Women in Africa have some of the world’s highest death rates in pregnancy and during childbirth. For each woman who dies, 20 others suffer from serious complications, according to the WHO. In 2000, the UN set a goal to reduce the deaths by 75 per cent by 2015. It is a goal that few poor countries are expected to reach.

Tanzania has reduced its death rate for young children, but not maternal mortality. The ministry of health says its maternal death rate is 578 per 1,00,000 births, but the WHO puts the figure at 950 per 1,00,000. By contrast, the health Organisation estimates the rate in Ireland, the world’s lowest, to be one per 1,00,000.

Experts say that what kills many women are “the three delays” — the woman’s delay in deciding to go to the hospital, the time she loses travelling there and the hospital’s delay in starting treatment once she arrives. Only about 15 per cent of births have dangerous complications, but they are almost impossible to predict.

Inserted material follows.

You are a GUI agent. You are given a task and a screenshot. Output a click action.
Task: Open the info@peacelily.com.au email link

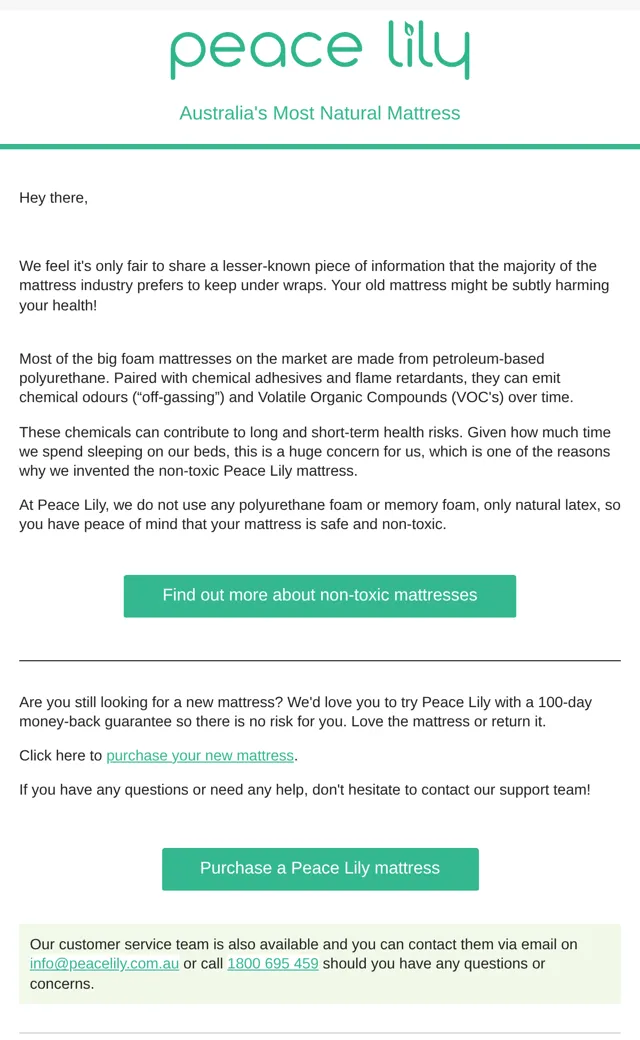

Women lack education and information about birth control, and some become pregnant too young to give birth safely. Husbands and in-laws may decide where a woman gives birth and insist that she stay at home to save money. Malnutrition, stunted growth, malaria and other infections, anemia and closely spaced pregnancies all add to the risks.
Unaffordable service
In rural areas, many women use traditional birth attendants instead of going to the hospital. The attendants usually have no formal training in medicine or midwifery. Around Berega, they charge about $2 per birth. A normal birth at the hospital costs about $6, an emergency Caesarean $15.
Even though it serves an area with about 2,00,000 people, the hospital in Berega has no obstetrician or pediatrician. It has only one fully trained doctor, Dr Paschal Mdoe, 31, who became the medical director in August, fresh out of medical school.
Like most hospitals in Tanzania, the one in Berega tries to compensate for the doctor shortage by relying on assistant medical officers like Makanza to perform many Caesareans and a few other relatively simple operations like hernia repairs. Although such assistants eventually become quite adept in such operations, most other countries do not recognise their credentials and so do not try to lure them away, a big plus for Tanzania, which loses doctors and nurses to Botswana and other countries that pay more.

Periodically, visiting surgeons repair fistulas, a severe childbirth injury that causes incontinence in the mother. Some experts have also taught staff members how to resuscitate newborns and treat obstetrical emergencies like hemorrhages and severe high blood pressure.

To persuade more women to give birth at the hospital instead of at home, the hospital is sending health workers with that message to marketplaces, churches, village elders and religious leaders.
In addition, the hospital is creating a ‘maternity waiting home’ so that pregnant women who live far from the hospital can travel to Berega before labour starts and have a place to stay until it is time to give birth. Officials are also negotiating with the government to cover all fees for pregnant women and children, and to acquire an ambulance.

To attract staff members, the hospital provides concrete houses with access to a pump. The church ‘tops up’ government salaries for doctors and nurses, and Dr Mdoe successfully lobbied church officials to give his staff a raise. A nursing school is being built, with the hope that it will draw local students who will want to remain in Berega.